Maybe lies have the same effect?”
Skylar;
There must be something to this. For example, my x-spath used the same profile name on a serious dating site and various porn ones. Thus, anyone googling his profile name would find online videos he posted of himself masturbating (and trust me, he is not much of a porn start) plus learn about his tastes unsafe and rough sex.
I was embarrassed when found this stuff, yet he obviously is not.
He most active online profile is a complete lie — age is younger, says he lives in a very affluent neighborhood, he even lies about his male endowment, or lack thereof, should I say? Yet he says he is “looking for somebody who is good for me…”
How can anyone expect to find somebody good for them with a profile based upon lies?
BBE
It’s just a pile of shit, isn’t it? They hurt themselves, and others, on purpose.
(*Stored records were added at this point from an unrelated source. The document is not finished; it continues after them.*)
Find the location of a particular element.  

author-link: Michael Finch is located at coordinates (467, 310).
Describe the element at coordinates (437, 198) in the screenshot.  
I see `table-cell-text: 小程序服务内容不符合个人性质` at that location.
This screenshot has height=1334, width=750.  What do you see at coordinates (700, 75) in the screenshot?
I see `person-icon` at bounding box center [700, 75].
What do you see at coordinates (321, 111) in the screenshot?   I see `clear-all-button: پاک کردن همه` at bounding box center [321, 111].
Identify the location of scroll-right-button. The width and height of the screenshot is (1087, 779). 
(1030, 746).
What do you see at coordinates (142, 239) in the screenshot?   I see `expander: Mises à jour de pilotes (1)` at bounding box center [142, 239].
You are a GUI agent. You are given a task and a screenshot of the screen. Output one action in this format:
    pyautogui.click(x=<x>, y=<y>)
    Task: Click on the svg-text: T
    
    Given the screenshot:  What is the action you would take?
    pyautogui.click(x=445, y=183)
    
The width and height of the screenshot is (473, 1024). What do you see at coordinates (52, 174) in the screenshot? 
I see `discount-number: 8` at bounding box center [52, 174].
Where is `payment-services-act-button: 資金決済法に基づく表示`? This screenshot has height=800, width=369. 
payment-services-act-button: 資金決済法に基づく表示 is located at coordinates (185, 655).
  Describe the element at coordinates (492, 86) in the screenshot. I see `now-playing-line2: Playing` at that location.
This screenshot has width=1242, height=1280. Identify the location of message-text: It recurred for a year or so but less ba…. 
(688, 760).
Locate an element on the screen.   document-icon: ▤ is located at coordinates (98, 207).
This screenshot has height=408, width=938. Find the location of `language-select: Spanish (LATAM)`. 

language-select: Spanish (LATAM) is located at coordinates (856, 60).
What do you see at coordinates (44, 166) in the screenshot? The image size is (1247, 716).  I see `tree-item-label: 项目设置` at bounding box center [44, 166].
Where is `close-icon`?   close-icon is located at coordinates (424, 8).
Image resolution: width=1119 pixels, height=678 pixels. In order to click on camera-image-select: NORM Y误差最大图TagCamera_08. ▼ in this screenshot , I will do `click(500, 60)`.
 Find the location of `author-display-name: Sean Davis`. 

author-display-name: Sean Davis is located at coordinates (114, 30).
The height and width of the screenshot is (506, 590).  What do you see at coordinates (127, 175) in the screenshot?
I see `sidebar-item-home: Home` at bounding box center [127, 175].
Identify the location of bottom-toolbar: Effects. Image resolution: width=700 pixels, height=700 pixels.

By the way, I ran across the song by the Who. Is that how you ended up with your handle?
http://www.lyricsfreak.com/w/who/behind+blue+eyes_20146515.html/
Athena
BBE:
And what is his (or anyone like him) definition of “somebody who is good for me?” I can guarantee you it’s not someone who is considerate, genuine, kind and not a liar. It’s probably someone just like him who he is really looking for because I feel the spaths with their shame don’t feel like they deserve someone good…they think they deserve abuse. They shun someone good…
That’s one of the best songs ever…we’ve talked about it on here many times. You must not have been around during those times, Athena…
Louise, apparently not! When I heard it on my ipod I about fell out of my chair. Very fitting!